**** Information provided

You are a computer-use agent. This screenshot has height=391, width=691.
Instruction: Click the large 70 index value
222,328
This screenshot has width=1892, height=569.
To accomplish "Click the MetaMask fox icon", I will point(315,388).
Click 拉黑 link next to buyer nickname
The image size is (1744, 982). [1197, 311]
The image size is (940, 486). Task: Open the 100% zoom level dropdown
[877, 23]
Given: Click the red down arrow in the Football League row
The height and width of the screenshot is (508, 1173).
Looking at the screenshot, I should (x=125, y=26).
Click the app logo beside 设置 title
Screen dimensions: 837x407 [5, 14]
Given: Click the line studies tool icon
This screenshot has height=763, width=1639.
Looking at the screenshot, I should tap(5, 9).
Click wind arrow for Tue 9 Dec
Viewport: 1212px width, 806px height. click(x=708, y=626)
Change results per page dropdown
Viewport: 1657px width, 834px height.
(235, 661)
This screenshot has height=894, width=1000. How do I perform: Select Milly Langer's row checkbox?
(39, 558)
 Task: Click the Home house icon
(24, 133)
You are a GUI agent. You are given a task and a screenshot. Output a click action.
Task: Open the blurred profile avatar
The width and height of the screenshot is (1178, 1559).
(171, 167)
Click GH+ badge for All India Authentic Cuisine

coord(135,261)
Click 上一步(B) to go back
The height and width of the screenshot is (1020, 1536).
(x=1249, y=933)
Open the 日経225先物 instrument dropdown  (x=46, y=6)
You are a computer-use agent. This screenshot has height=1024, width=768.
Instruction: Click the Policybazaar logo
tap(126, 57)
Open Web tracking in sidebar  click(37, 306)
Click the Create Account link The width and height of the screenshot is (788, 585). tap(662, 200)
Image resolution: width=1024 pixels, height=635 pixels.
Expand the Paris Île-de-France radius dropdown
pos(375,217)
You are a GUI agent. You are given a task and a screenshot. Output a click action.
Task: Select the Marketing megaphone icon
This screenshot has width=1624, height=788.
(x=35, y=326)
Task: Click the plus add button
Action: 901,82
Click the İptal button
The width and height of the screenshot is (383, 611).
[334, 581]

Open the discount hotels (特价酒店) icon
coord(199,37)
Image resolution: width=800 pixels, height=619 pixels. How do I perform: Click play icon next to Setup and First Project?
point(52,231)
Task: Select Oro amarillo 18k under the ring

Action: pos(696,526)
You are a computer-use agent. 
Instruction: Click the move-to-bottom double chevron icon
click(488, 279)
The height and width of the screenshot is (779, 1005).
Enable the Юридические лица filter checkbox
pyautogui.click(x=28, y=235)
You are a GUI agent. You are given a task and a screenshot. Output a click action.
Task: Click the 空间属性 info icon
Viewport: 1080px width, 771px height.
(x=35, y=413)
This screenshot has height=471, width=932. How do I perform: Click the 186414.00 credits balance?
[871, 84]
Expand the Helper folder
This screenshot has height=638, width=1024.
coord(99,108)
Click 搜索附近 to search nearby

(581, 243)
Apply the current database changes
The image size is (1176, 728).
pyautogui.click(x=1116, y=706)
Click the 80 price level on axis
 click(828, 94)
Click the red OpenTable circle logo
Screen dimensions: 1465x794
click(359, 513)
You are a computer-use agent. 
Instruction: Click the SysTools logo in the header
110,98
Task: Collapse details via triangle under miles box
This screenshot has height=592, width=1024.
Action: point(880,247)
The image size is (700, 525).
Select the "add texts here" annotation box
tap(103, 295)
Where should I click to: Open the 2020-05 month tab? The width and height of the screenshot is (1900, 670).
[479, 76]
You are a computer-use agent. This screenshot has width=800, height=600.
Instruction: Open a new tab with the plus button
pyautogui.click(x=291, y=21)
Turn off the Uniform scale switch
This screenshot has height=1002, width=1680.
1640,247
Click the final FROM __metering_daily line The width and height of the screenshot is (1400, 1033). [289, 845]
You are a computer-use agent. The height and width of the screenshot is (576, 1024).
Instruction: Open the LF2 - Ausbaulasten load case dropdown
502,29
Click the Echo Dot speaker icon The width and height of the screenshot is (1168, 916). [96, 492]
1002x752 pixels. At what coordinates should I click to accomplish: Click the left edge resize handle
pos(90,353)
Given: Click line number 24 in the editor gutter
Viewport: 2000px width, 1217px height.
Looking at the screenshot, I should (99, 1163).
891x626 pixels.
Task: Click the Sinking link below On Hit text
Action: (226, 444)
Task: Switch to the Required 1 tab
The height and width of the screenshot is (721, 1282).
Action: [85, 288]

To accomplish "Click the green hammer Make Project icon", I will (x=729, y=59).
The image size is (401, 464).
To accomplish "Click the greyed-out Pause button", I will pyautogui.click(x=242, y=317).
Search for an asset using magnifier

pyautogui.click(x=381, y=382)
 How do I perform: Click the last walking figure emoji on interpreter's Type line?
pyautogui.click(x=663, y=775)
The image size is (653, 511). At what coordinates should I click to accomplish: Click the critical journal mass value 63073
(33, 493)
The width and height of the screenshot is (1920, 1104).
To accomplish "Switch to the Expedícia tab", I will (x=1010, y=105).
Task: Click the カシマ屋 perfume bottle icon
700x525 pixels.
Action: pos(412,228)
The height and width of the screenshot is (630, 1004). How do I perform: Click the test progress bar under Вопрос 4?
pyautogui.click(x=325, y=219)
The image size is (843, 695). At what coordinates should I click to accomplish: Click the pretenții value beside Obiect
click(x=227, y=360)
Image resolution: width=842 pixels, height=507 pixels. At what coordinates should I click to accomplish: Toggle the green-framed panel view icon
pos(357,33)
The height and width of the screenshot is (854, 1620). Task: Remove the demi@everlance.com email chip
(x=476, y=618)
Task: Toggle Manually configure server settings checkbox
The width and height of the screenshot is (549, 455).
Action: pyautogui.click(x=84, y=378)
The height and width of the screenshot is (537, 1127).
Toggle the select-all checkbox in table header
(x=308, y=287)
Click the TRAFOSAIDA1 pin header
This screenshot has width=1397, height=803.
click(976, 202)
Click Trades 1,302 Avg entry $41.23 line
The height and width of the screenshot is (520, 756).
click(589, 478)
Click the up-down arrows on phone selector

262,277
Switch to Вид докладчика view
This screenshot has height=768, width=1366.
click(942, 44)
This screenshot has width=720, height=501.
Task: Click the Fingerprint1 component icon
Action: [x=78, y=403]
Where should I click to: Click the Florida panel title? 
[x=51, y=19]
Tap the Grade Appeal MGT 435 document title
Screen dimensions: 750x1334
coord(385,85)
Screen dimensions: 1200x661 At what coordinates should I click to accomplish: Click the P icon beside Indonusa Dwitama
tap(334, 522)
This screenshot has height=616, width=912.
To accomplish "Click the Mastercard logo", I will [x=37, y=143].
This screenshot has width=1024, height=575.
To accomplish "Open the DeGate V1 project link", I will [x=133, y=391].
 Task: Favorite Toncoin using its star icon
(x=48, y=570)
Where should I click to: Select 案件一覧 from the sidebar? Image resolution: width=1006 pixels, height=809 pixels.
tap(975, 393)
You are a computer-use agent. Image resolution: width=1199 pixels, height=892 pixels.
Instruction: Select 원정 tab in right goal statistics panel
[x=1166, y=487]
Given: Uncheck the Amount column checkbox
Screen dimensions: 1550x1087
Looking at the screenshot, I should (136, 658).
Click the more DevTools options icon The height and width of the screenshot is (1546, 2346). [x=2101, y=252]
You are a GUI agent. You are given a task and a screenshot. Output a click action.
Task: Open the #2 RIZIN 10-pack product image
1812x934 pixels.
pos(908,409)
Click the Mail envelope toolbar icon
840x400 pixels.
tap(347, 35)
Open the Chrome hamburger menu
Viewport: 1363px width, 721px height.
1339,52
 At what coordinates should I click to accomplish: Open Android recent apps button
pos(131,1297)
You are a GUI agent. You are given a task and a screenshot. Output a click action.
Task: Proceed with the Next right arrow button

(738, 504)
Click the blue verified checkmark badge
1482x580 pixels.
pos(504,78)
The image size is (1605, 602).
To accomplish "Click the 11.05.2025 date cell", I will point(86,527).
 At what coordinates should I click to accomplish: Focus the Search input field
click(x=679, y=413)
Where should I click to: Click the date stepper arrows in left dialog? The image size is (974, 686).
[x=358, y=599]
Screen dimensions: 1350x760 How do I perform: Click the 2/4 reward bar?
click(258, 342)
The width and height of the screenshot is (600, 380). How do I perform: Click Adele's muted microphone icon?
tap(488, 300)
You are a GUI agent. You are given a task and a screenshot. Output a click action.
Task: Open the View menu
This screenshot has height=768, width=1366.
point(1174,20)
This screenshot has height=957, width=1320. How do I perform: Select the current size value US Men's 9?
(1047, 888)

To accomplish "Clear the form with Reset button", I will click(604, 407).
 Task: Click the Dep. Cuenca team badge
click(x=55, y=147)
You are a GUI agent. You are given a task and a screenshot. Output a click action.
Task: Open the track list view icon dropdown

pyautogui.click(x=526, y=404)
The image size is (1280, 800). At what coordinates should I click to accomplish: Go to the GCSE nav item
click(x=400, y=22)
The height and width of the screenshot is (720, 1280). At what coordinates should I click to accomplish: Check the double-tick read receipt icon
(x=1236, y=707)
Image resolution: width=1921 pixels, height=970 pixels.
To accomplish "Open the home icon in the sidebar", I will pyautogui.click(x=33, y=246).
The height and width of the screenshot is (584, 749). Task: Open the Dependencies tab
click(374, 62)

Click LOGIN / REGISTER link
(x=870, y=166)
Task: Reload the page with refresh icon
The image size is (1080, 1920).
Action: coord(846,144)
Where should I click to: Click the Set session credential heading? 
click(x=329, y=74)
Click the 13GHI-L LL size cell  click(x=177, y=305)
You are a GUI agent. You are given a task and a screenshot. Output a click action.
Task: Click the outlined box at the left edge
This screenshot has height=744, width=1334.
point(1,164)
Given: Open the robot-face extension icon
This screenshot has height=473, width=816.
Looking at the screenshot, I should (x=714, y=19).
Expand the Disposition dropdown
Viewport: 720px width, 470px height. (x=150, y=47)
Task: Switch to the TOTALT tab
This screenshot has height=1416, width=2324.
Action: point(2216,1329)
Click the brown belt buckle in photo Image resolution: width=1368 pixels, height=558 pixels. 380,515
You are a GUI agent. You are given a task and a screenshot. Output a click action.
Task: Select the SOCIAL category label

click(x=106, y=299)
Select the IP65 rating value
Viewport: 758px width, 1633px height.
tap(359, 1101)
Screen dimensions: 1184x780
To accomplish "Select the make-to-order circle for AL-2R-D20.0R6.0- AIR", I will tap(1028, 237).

********

**Problem statement**
Copy, please, exactly the lines that start at the first line of the data and end at the line containing "Click 上一步(B) to go back", both kept and no others.

**Reply**
You are a computer-use agent. This screenshot has height=391, width=691.
Instruction: Click the large 70 index value
222,328
This screenshot has width=1892, height=569.
To accomplish "Click the MetaMask fox icon", I will point(315,388).
Click 拉黑 link next to buyer nickname
The image size is (1744, 982). [1197, 311]
The image size is (940, 486). Task: Open the 100% zoom level dropdown
[877, 23]
Given: Click the red down arrow in the Football League row
The height and width of the screenshot is (508, 1173).
Looking at the screenshot, I should (x=125, y=26).
Click the app logo beside 设置 title
Screen dimensions: 837x407 [5, 14]
Given: Click the line studies tool icon
This screenshot has height=763, width=1639.
Looking at the screenshot, I should tap(5, 9).
Click wind arrow for Tue 9 Dec
Viewport: 1212px width, 806px height. click(x=708, y=626)
Change results per page dropdown
Viewport: 1657px width, 834px height.
(235, 661)
This screenshot has height=894, width=1000. How do I perform: Select Milly Langer's row checkbox?
(39, 558)
 Task: Click the Home house icon
(24, 133)
You are a GUI agent. You are given a task and a screenshot. Output a click action.
Task: Open the blurred profile avatar
The width and height of the screenshot is (1178, 1559).
(171, 167)
Click GH+ badge for All India Authentic Cuisine

coord(135,261)
Click 上一步(B) to go back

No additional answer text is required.